Task description: Check every line of the entries for "magnifier", and copy the lines that hold it.

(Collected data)
+ + + + +

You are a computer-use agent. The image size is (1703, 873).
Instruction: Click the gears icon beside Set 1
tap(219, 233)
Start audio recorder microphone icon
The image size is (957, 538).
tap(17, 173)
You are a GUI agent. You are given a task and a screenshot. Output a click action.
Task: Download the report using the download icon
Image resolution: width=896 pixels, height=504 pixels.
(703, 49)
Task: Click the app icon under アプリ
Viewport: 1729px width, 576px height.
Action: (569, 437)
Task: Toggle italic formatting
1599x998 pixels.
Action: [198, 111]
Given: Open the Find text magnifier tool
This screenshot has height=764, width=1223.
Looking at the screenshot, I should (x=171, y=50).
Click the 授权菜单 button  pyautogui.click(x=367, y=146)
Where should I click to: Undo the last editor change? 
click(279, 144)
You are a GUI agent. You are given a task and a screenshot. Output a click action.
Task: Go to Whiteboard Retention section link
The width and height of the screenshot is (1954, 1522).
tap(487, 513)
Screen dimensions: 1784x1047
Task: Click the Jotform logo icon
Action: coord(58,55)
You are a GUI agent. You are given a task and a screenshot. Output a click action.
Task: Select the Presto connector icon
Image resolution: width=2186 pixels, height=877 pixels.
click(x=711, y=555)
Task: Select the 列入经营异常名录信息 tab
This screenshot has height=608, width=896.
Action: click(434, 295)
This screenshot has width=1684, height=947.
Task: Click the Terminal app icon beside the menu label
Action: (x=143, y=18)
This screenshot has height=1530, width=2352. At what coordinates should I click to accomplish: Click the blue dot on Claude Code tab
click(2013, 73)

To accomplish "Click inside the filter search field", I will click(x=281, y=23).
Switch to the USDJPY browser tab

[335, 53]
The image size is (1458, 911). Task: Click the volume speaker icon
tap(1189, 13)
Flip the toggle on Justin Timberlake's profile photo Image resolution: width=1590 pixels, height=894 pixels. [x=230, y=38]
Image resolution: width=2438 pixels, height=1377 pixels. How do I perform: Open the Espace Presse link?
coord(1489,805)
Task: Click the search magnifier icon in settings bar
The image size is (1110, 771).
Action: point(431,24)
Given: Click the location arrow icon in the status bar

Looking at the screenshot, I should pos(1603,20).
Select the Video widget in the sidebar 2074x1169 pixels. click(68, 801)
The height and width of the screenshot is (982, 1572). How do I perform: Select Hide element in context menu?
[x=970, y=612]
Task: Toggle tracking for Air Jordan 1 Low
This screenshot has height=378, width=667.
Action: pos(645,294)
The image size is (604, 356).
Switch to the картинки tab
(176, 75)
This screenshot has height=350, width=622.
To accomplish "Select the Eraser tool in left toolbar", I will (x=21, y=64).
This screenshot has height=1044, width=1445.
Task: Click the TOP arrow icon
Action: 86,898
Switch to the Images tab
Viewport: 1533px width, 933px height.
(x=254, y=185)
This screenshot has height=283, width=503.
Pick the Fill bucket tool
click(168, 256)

+ + + + +

Your solution:
Given: Open the Find text magnifier tool
Task: Click the search magnifier icon in settings bar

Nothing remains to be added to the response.